* _Given instruction_
Swap "browser" for "web browser" in these records, keeping every other word the same, and omit the pictures from your version.

[Entries taken from a collection]
***
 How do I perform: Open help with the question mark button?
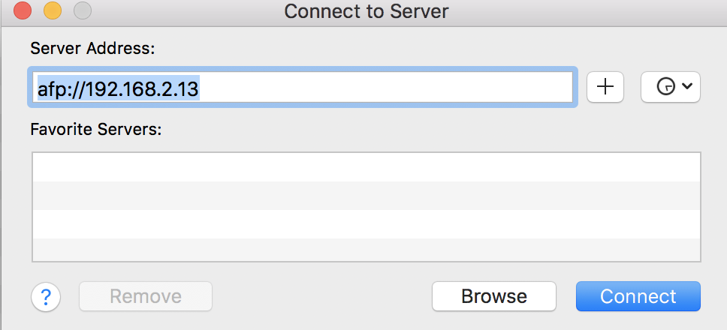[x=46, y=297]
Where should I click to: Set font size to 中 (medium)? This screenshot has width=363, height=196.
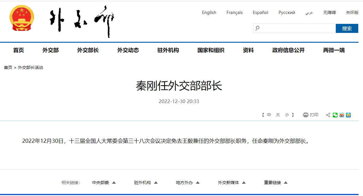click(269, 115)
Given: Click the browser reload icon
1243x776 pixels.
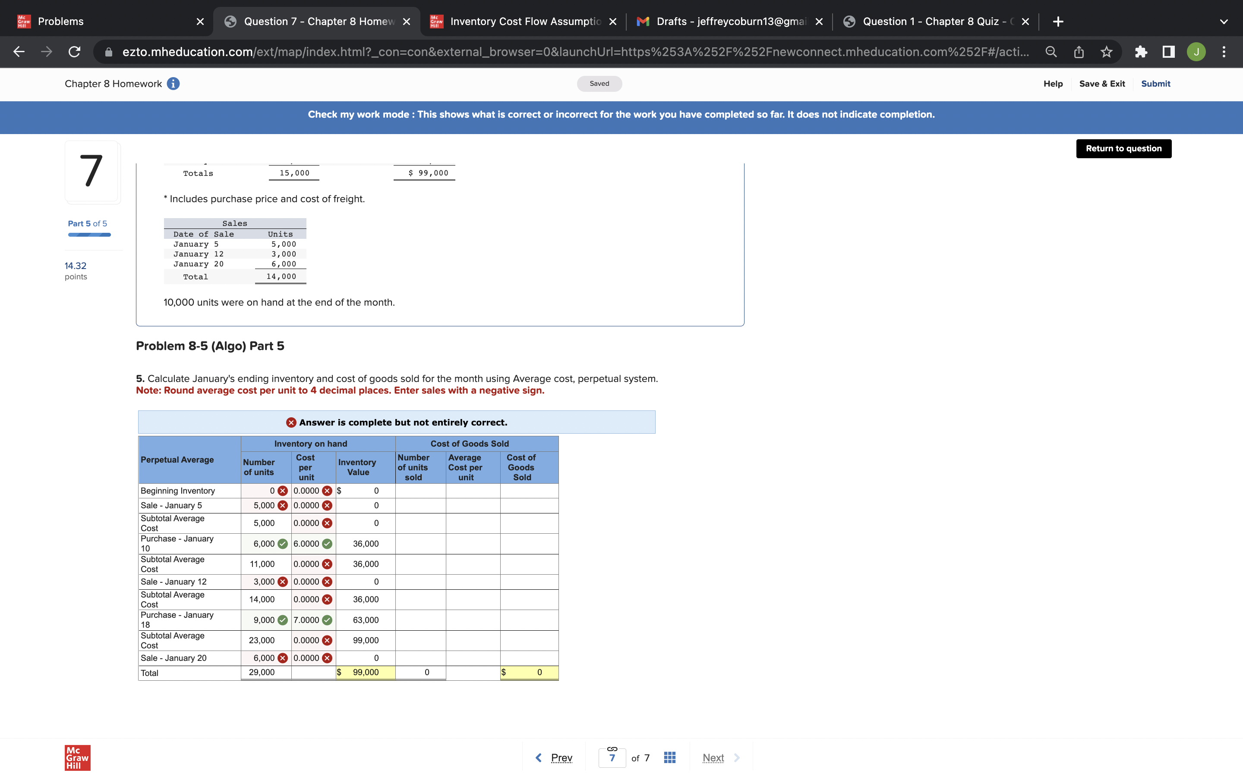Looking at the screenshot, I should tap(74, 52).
***
* _Response to the exercise_
 How do I perform: Open help with the question mark button?
[x=46, y=297]
Where should I click to: Set font size to 中 (medium)? This screenshot has width=363, height=196.
click(269, 115)
Given: Click the web browser reload icon
1243x776 pixels.
Looking at the screenshot, I should tap(74, 52).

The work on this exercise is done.